§ **What you will do**:
Please collect every line of the material below that contains the string "Task", with case counting.

(Element and text position data)

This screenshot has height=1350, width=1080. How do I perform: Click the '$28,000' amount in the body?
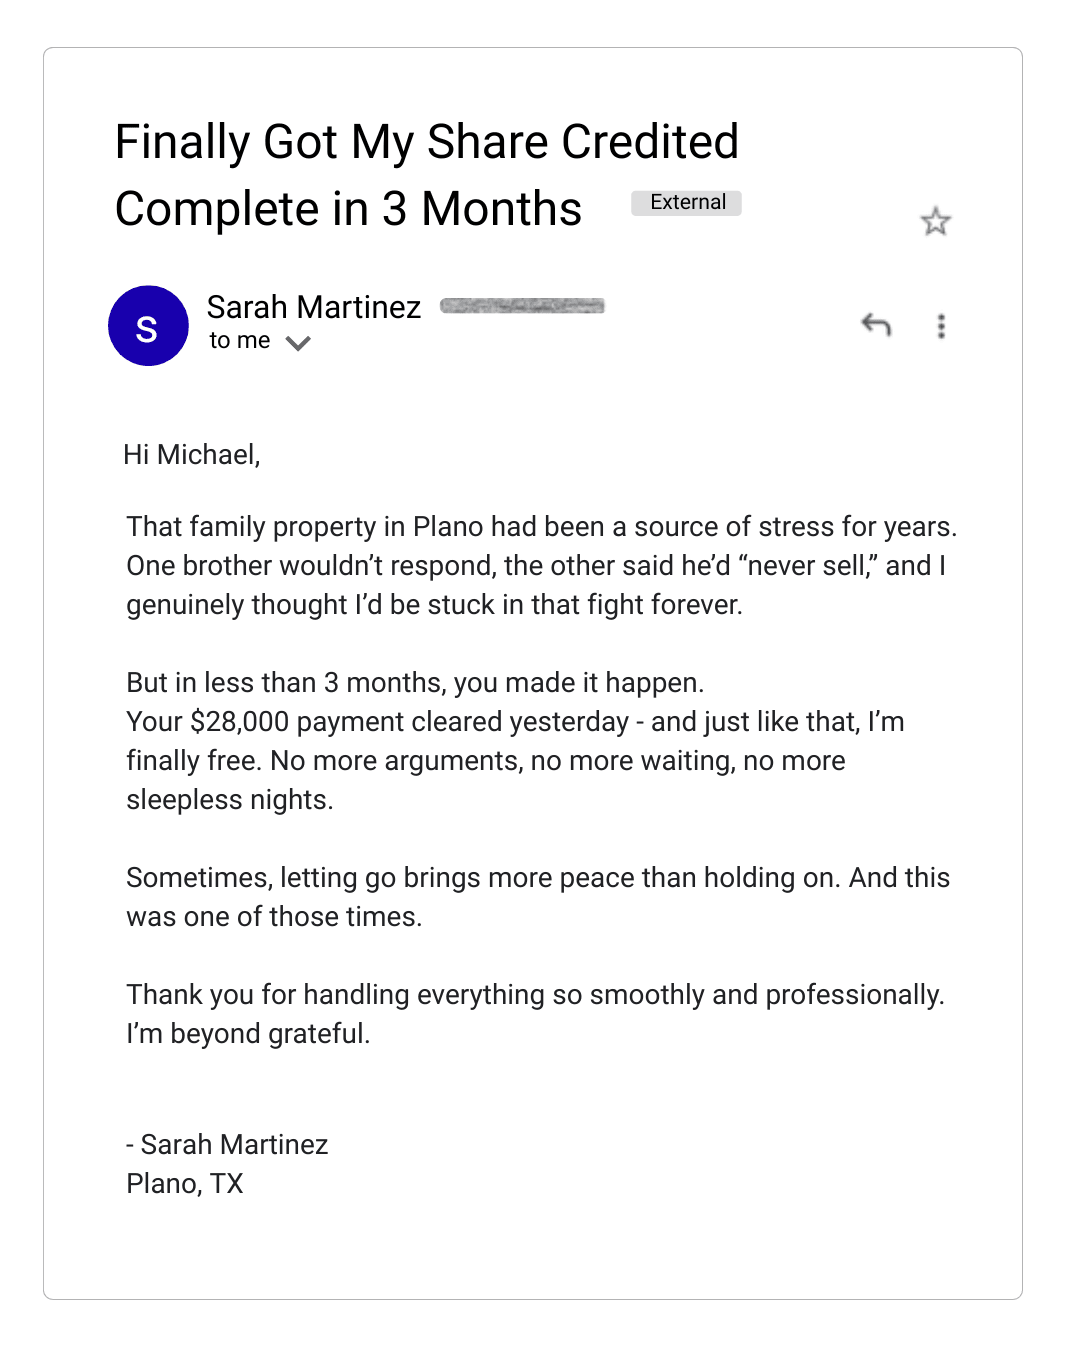click(x=239, y=722)
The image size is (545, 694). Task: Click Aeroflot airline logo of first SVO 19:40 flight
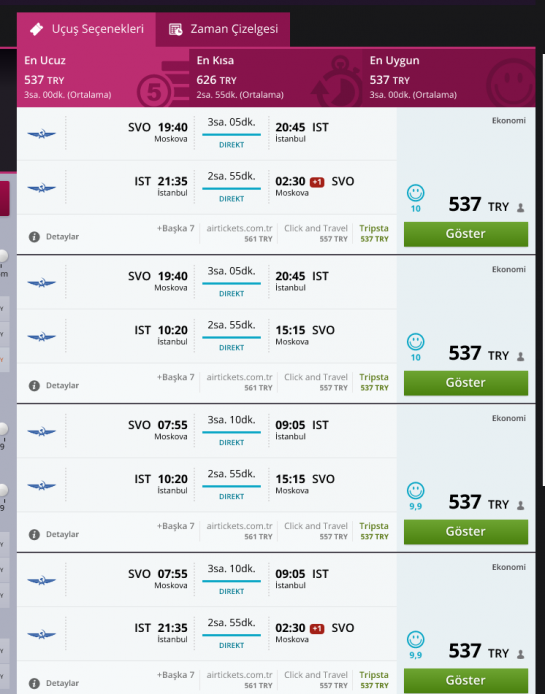pyautogui.click(x=42, y=134)
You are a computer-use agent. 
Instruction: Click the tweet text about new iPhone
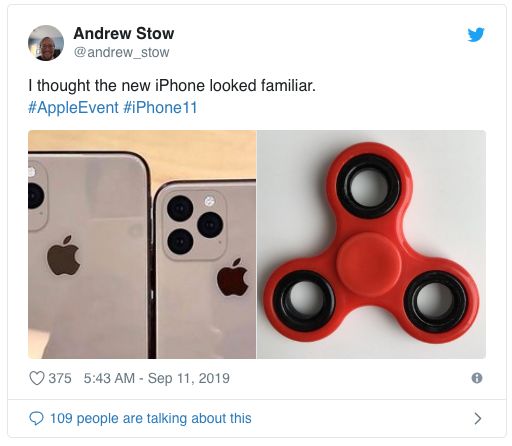[172, 85]
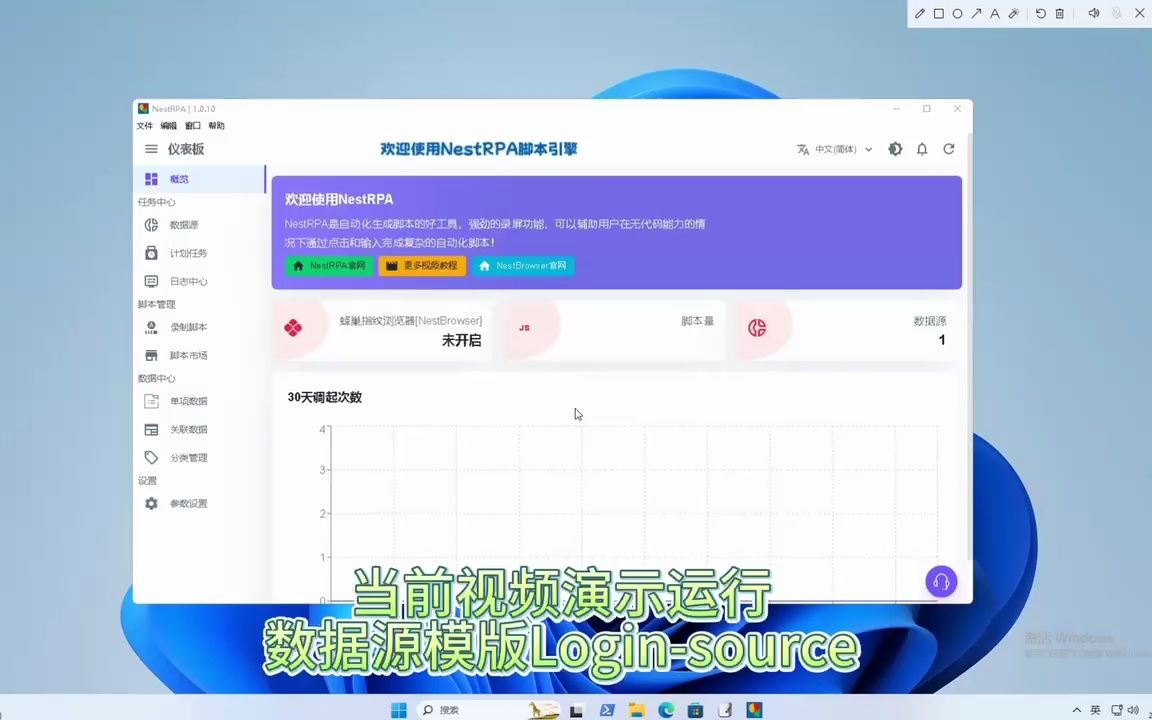Image resolution: width=1152 pixels, height=720 pixels.
Task: Select 录制脚本 in script management
Action: coord(188,327)
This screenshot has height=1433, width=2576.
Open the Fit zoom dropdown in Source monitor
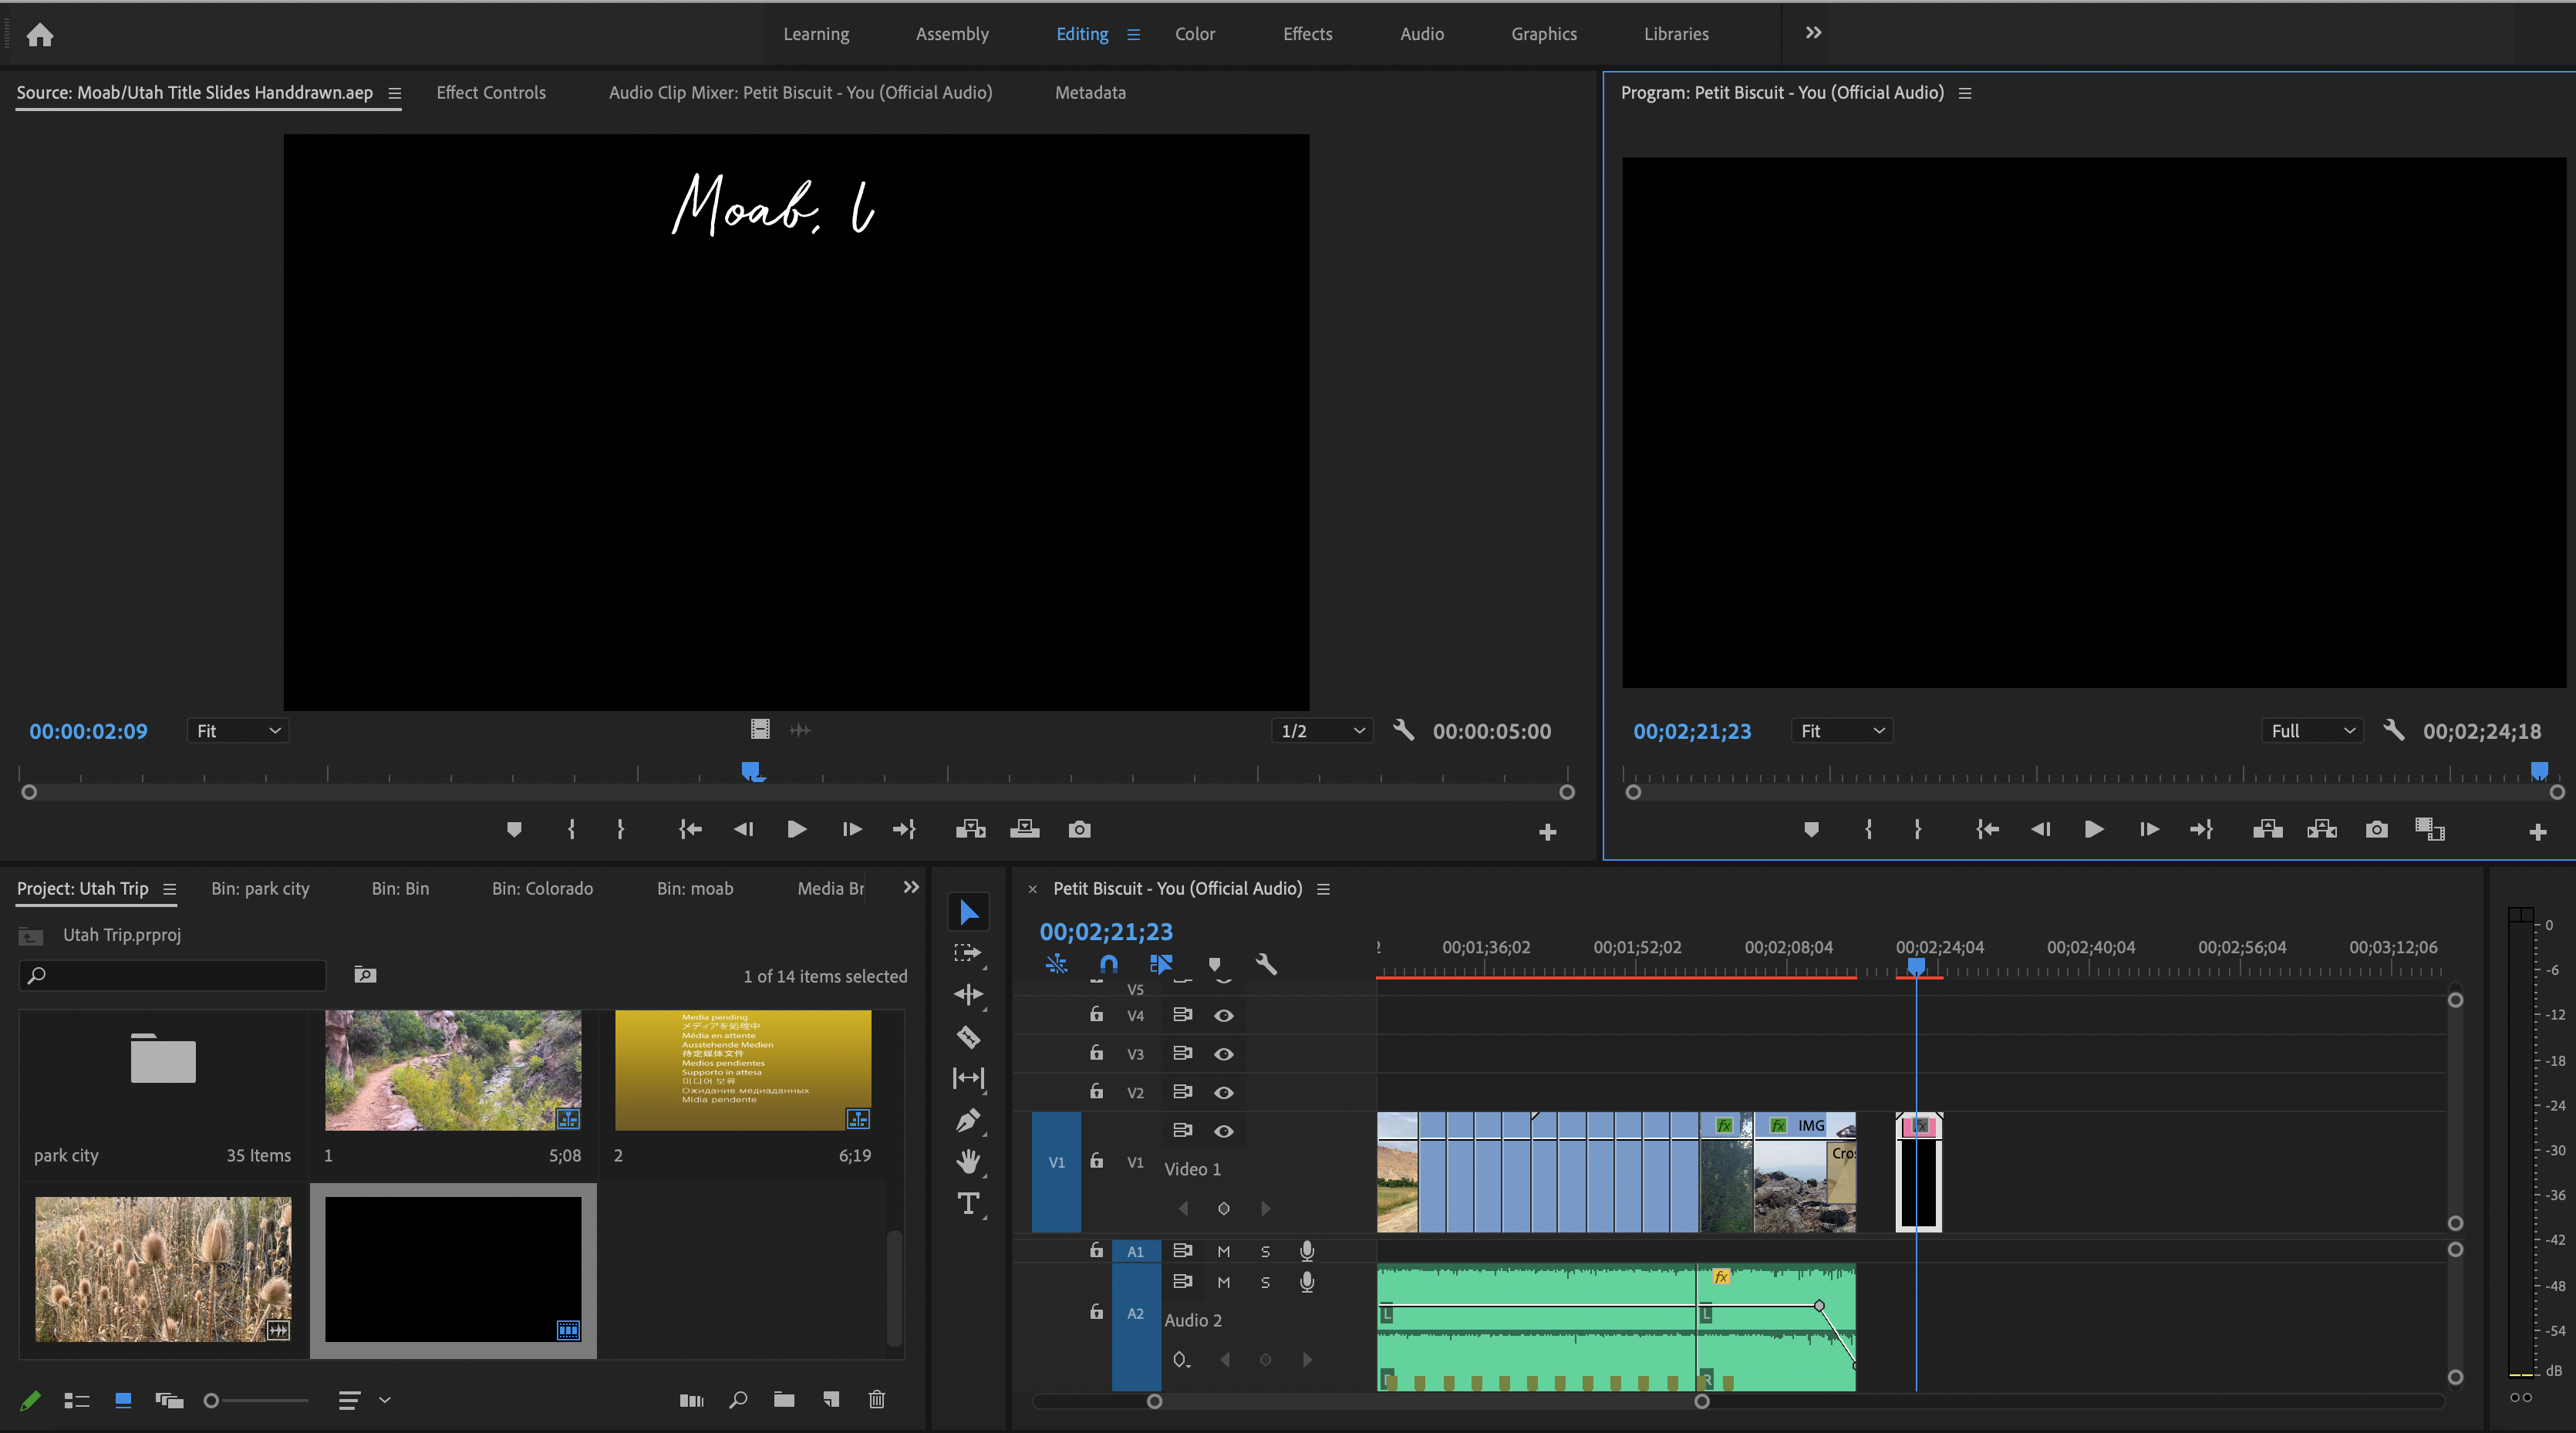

§ **Worked solution**:
The image size is (545, 694). Task: Click Aeroflot airline logo of first SVO 19:40 flight
Task: Select 录制脚本 in script management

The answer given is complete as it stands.